Progetto S.T.R.E.E.T.

Progetto S.T.R.E.E.T.
Febbraio 04, 2018 Scritto da Co.Mo.Do.

S.T.R.E.E.T. è un progetto finanziato dal programma europeo Erasmus +, con l’obiettivo di definire una nuova figura professionale che possa operare nei contesti turistici alpini: esperto di mobilità e turismo sostenibile. Il progetto si rivolge a giovani in età compresa fra i 20 e i 35 anni interessati ad apprendere nuove conoscenze e competenze nell’ambito della mobilità alternativa e del turismo ecocompatibile.
Queste tematiche sono il cuore della filosofia Alpine Pearls e l’associazione delle Perle delle Alpi è uno dei partner del progetto, così come alcuni dei partecipanti sono ragazzi che risiedono nelle località alpine che godono del marchio di sostenibilità e mobilità dolce. Il progetto è stato strutturato in due fasi: nella primavera del 2017 i ragazzi hanno partecipato ad un corso online con test alla fine di ogni modulo (10 moduli); successivamente i migliori studenti sono stati selezionati tramite intervista, curriculum e lettera motivazionale. Nella seconda fase, a partire da settembre 2017, questo gruppo ha potuto partecipare a quattro study visit per poter sperimentare sul campo diverse realtà di turismo e mobilità dolce. Attraverso un occhio critico sono state analizzate realtà molto diverse fra loro: la prima study visit, a Londra, si è concentrata sulla mobilità sostenibile nelle grandi città metropolitane (individuazione dei problemi e elaborazione di possibili soluzioni); la seconda si è svolta a Werfenweng e aveva come focus principale l’analisi del progetto SAMO (sanfte Mobilität – mobilità dolce) e della garanzia di mobilità in una località alpina; la terza study visit ha avuto luogo a Bled e l’attenzione è stata posta sulle policy implementate per ridurre l’impatto ambientale in una cittadina montana di medie dimensioni; la quarta esperienza sul campo si svolgerà a Torino a marzo 2018 puntando sulla tradizione e innovazione del settore del turismo sostenibile.

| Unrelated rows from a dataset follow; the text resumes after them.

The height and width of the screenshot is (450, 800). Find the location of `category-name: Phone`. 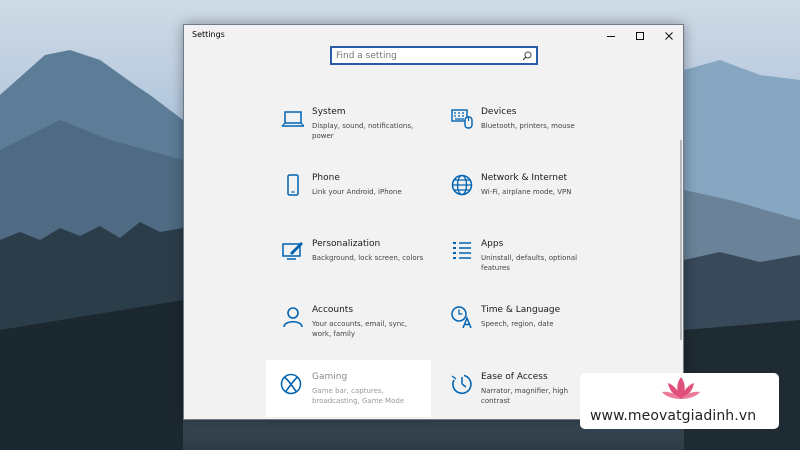

category-name: Phone is located at coordinates (326, 178).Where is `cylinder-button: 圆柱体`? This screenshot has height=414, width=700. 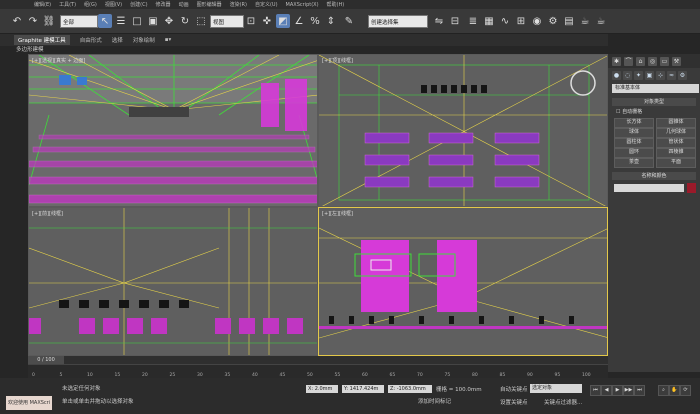 cylinder-button: 圆柱体 is located at coordinates (634, 143).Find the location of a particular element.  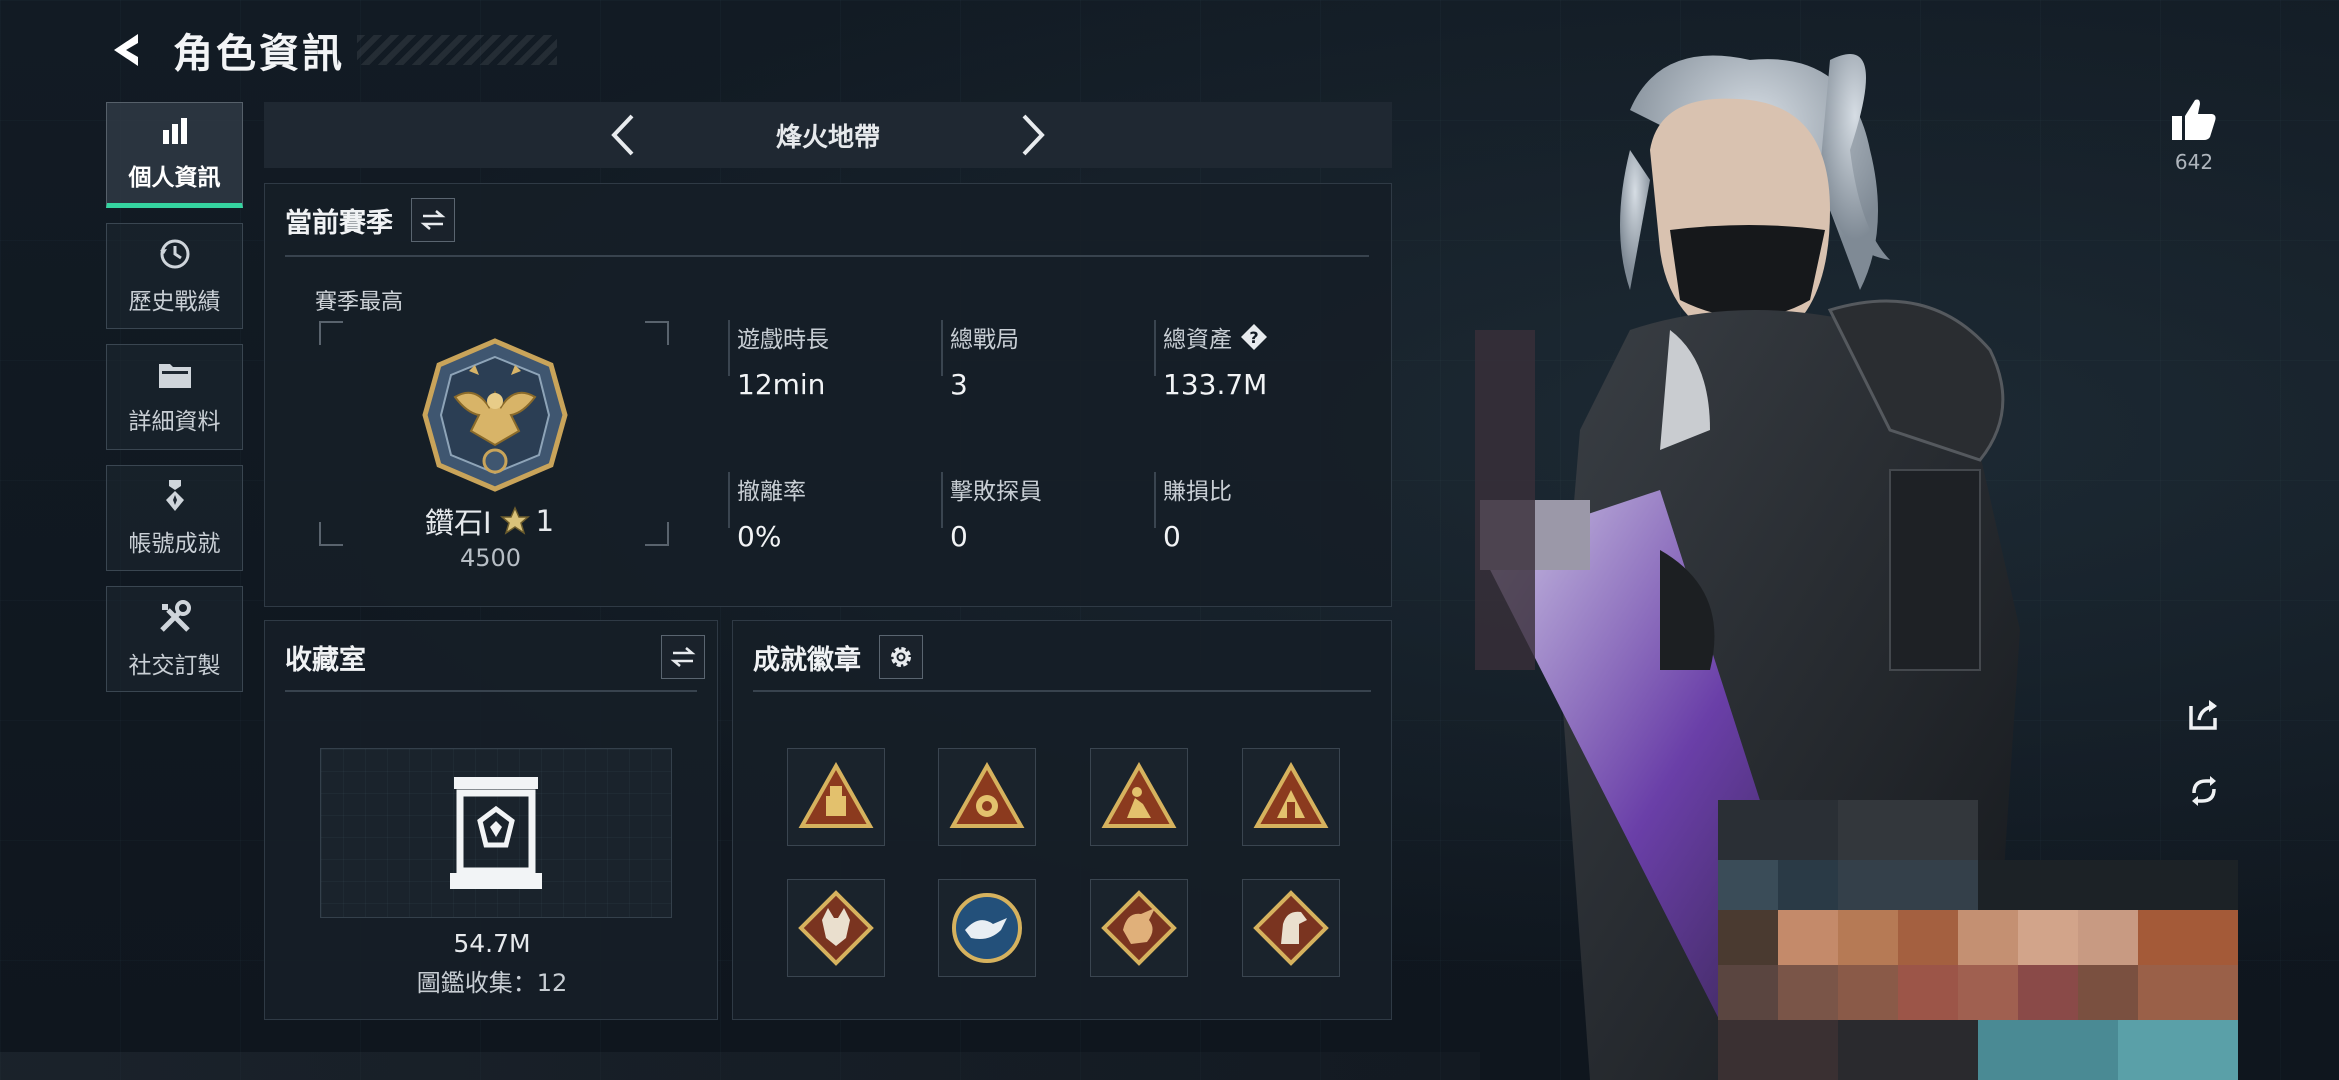

rank-stars: 1 is located at coordinates (545, 521).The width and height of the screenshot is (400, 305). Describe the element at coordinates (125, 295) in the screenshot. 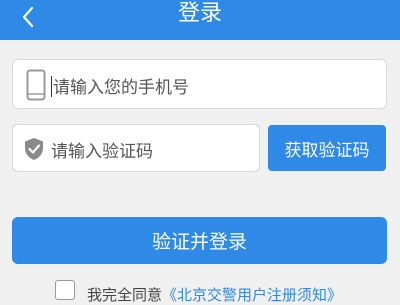

I see `agreement-text: 我完全同意` at that location.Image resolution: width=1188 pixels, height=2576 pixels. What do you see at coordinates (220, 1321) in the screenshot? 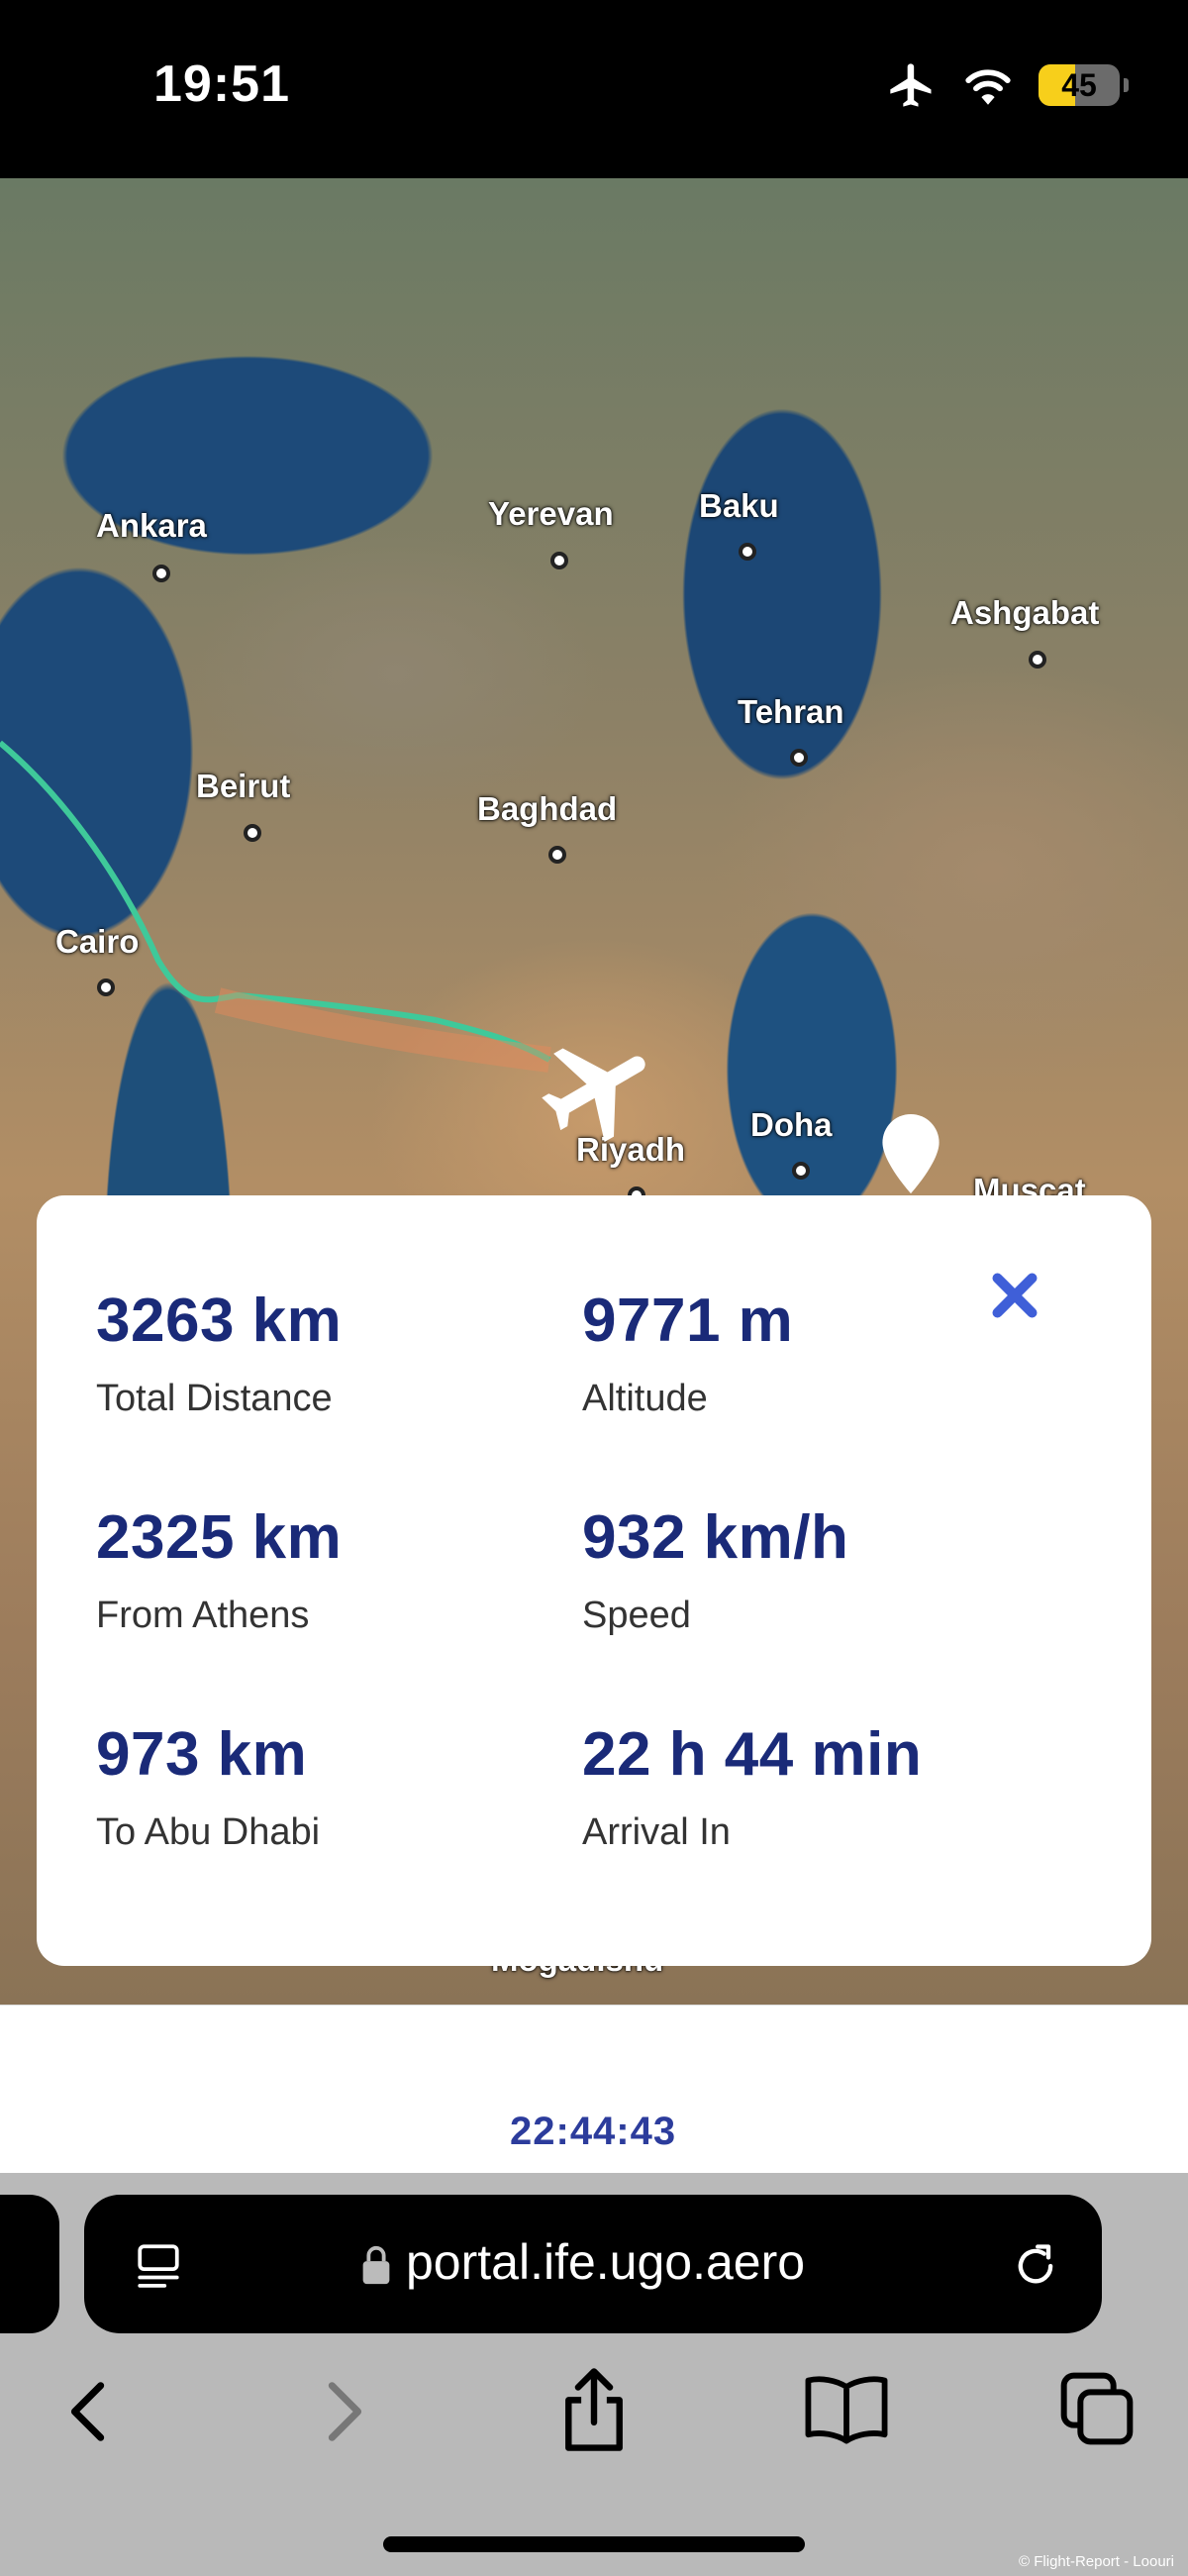
I see `stat-value: 3263 km` at bounding box center [220, 1321].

Questo progetto ha creato nuove competenze e conoscenze nell’ambito della mobilità dolce nel turismo e ha fornito gli elementi per mettere a confronto realtà eterogenee, sebbene legate dal denominatore comune della mobilità e turismo sostenibile, e poter analizzare i punti di forza, di debolezza, nonché le sfide e le opportunità che le destinazioni devono affrontare per essere competitive e offrire un prodotto di alta qualità in armonia con l’ambiente. S.T.R.E.E.T. però non ha avuto successo solo dal punto di vista della disseminazione di nozioni tecniche, conoscenze e competenze, ma anche dal lato “umano”: ha infatti unito studenti con formazioni diverse (esperti in management del turismo, cultura e ambiente, ingegneri, architetti, urbanisti,..) molto motivati ed intraprendenti, che hanno dimostrato interesse e coraggio di mettersi in gioco per designare e suggerire progetti innovativi per migliorare la mobilità delle aree alpine. I ragazzi ritengono che il target interessato a svolgere una vacanza ecocompatibile in armonia con la natura e l’ambiente sia alla ricerca di esperienze vere e autentiche.
Gli operatori del settore che credono in questa filosofia dovrebbero quindi vivere anche in prima persona le buone pratiche di sostenibilità, così come sono invitati a fare gli ospiti. Un utilizzo della mobilità dolce solo come strumento di marketing – rischio peraltro concreto anche in molte aree alpine alla ricerca di seguire i trend più in voga per meri fini di fatturato – oltre che tradire una delle virtù più autentiche di chi abita in montagna, ossia l’autenticità, si rileverebbe alla lunga una scelta sbagliata anche in termini di sostenibilità economica, se agli occhi dei turisti (spesso molto più critici di quanto si creda) si rivelasse puro marketing di facciata. Da qui nasce l’idea di creare un network di esperti che credono nella filosofia Alpine Pearls e sono legati alle aree alpine perché ci vivono o lavorano e intendono affiancare l’associazione portando idee e suggerimenti green innovativi. L’obiettivo principale di questo network è l’implementazione di progetti legati alle tematiche della mobilità sostenibile per rafforzare il marchio Alpine Pearls, per aiutare le Perle che hanno difficoltà nel garantire mobilità sostenibile da e per la destinazione e in loco, nonché incentivare e sviluppare nuove località alpine che attualmente ancora non fanno parte del network, pur lavorando con passione e lungimiranza sulle stesse tematiche.